Final Fantasy - Die Mächte in dir

Die Erde liegt in Trümmern. Die Menschheit hat sich in wenige Schutzzonen geflüchtet. Sie alle wurden Opfer einer Invasion von Außerirdischen. Es gibt aber auch diejenigen, die versuchen, die Erde zu retten. Die Wissenschaftlerin Aki Ross und ihr Mentor Dr. Sid suchen nach bestimmten Komponenten, die in der Lage sind, der Erde die Kraft zu geben, um sich gegen die Macht der Außerirdischen zu wehren. Unterstützt wird Aki bald von Gray Edwards und dessen "Deep Eyes Squadron". Natürlich gibt es auch unter den Menschen diejenigen, die nicht glauben, daß sich die Erde auf mysteriöser Weise selbst heilen wird. General Hein will deshalb mit einer Superwaffe gegen die fremde Macht vorgehen. Es beginnt ein Wettlauf gegen die Zeit.

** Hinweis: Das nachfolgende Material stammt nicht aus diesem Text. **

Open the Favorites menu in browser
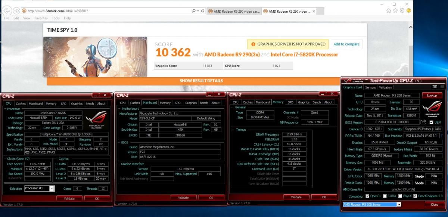448x217 pixels. point(41,18)
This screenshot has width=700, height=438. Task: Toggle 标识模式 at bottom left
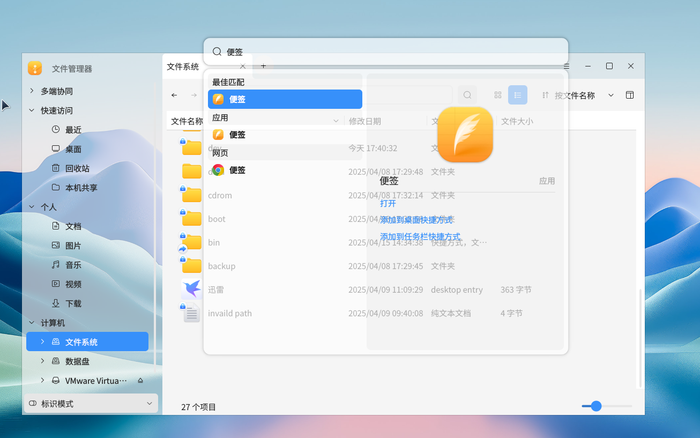pyautogui.click(x=91, y=403)
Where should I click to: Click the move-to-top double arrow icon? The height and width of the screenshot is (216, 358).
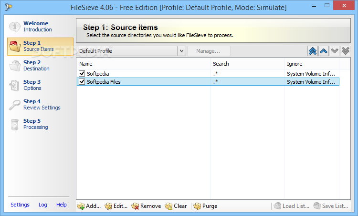[x=313, y=51]
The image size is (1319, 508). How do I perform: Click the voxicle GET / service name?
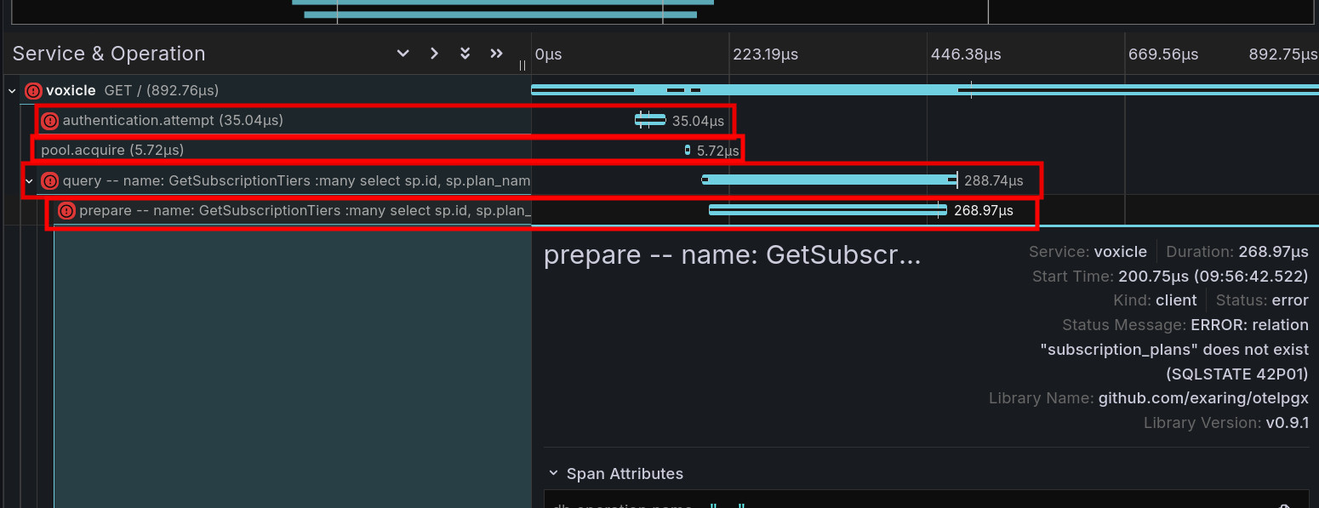[x=71, y=91]

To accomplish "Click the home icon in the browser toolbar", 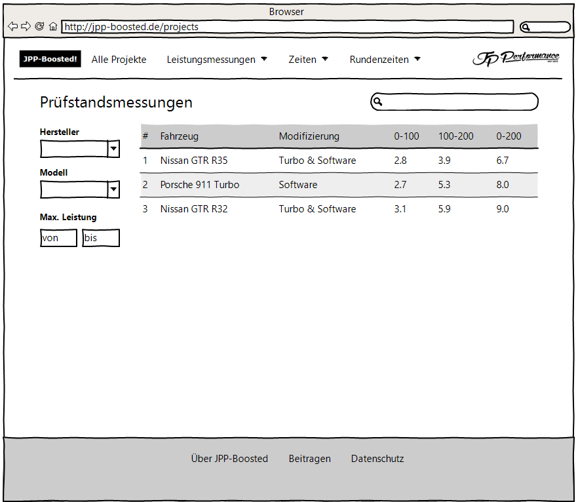I will coord(53,26).
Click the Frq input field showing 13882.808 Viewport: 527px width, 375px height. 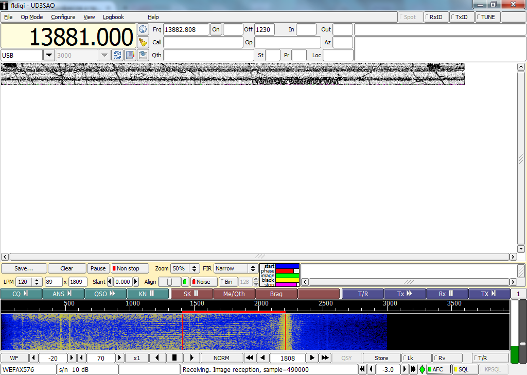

Basierend auf einem bekannten Videospiel bekommt der Zuschauer ein fast perfekt animiertes Computerspektakel zu sehen. Die Kunstmenschen aus den Superrechnern der Programmierer können dabei mindestens soviel schauspielern wie ihre menschlichen Kollegen. Sie bleiben trotzdem aber künstlich. Dies liegt zum einen an der seltsamen Geschichte, die man uns hier aufzutischen versucht. Alles an dieser Geschichte ist zu mysteriös und zu ernsthaft um ernst genommen zu werden. Es fehlt an Humor und die Hauptpersonen sind zu sehr damit beschäftigt, ihre Aufgabe zu erledigen und zuwenig damit, einfach nur Mensch zu sein. Damit fehlt es an Charakterzügen, die einem irgendwie bekannt vorkommen. Selbst die Computerschauspieler in Filmen wie "Toy Story" und "Shrek" handeln und reagieren wie Menschen, die wir kennen. Die Helden dieser Geschichte sind einfach nur Helden und wer kennt schon Helden?